--- SOURCE DATA Enclosed Below ---

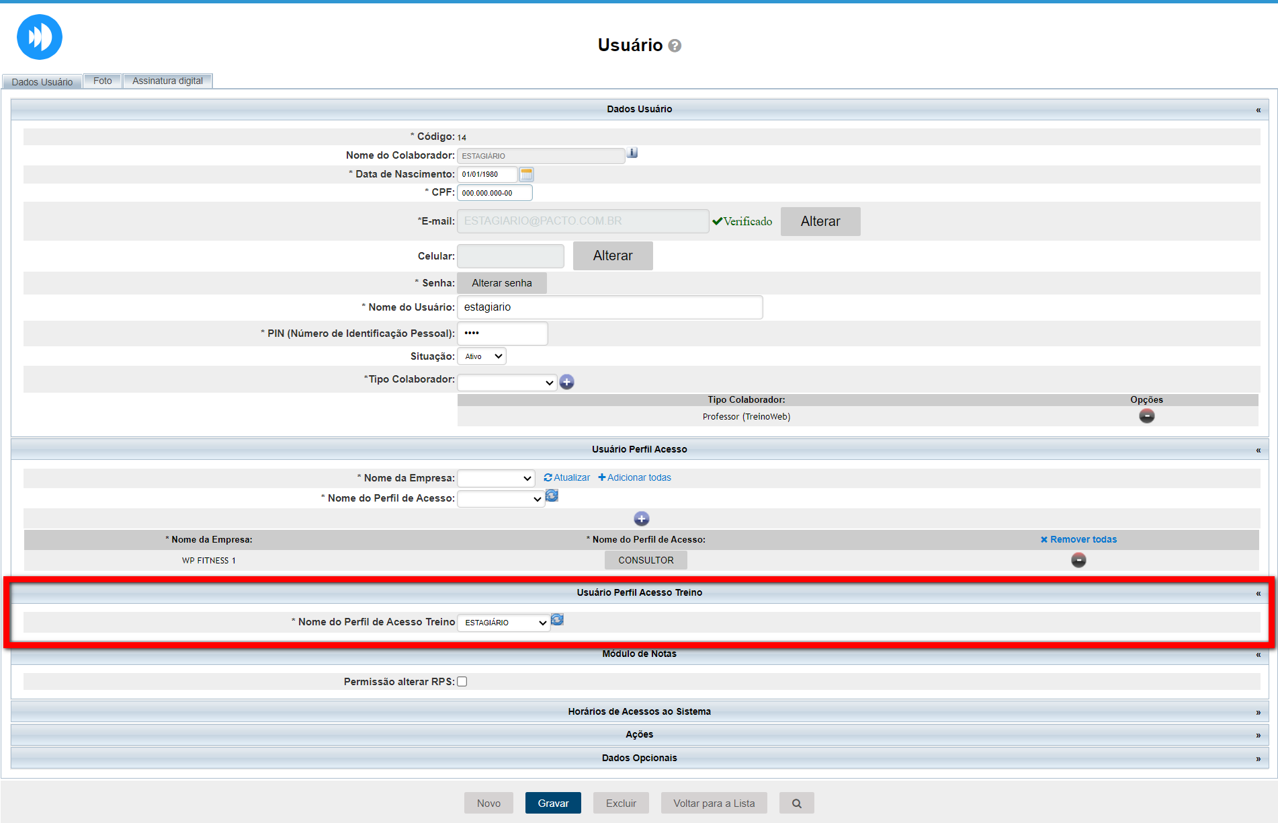Click the Nome do Usuário input field
The height and width of the screenshot is (823, 1278).
pyautogui.click(x=609, y=307)
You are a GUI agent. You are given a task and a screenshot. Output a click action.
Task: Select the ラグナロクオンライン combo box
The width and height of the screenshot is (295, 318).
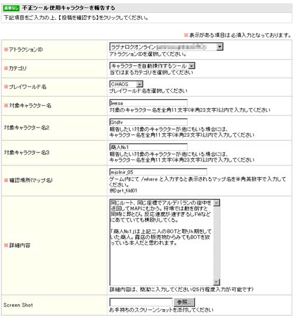[x=166, y=47]
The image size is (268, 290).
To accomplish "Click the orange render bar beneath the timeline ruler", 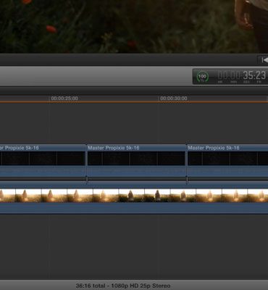I will coord(134,102).
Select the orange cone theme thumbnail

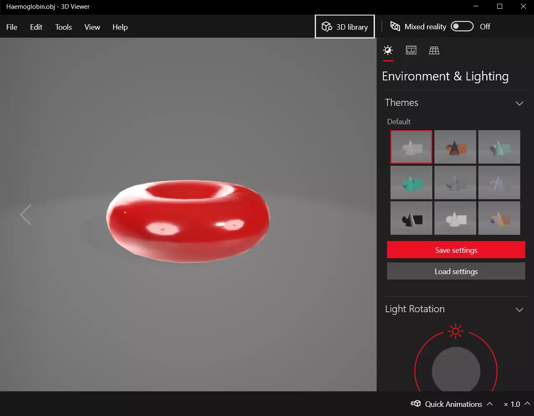coord(455,147)
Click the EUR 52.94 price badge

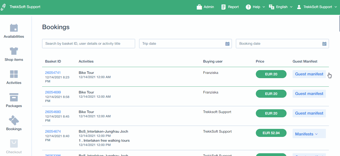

--- End of Enclosed SOURCE DATA ---

**AIM OF THE EXERCISE**
Only the lines from the one with "Select the orange cone theme thumbnail" through the final line of the data should be written out, exactly and including both ends. Skip the pictures.

**ANSWER TO THIS TASK**
Select the orange cone theme thumbnail

coord(455,147)
Click the EUR 52.94 price badge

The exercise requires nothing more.